DIRECTIONS FOR THIS TASK = Reproduce word for word the line that contains "Task: Select LVMH MOET HENNESSY LOUIS VUI" and every line after it to the end of the records, with nothing else added.

SUPPLIED DATA =
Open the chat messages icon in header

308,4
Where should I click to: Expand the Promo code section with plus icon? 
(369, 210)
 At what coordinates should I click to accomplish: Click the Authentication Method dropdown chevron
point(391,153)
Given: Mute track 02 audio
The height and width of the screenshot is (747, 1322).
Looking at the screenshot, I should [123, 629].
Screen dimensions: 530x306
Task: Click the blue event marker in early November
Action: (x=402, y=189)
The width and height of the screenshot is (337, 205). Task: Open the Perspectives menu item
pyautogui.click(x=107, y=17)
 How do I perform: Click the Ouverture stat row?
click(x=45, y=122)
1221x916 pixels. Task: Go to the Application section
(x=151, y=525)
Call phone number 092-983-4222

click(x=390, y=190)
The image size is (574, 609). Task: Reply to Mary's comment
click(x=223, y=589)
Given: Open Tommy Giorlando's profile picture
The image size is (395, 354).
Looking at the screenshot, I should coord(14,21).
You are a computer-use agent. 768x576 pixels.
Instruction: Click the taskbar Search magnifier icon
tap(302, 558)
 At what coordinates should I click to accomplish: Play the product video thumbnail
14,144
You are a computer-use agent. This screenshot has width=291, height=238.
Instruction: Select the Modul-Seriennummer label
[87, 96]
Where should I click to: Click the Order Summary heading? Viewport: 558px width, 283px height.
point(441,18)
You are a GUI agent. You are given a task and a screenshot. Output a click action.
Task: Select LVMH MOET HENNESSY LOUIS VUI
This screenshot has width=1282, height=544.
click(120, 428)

EXERCISE RESPONSE =
Task: Select LVMH MOET HENNESSY LOUIS VUI
This screenshot has width=1282, height=544.
click(120, 428)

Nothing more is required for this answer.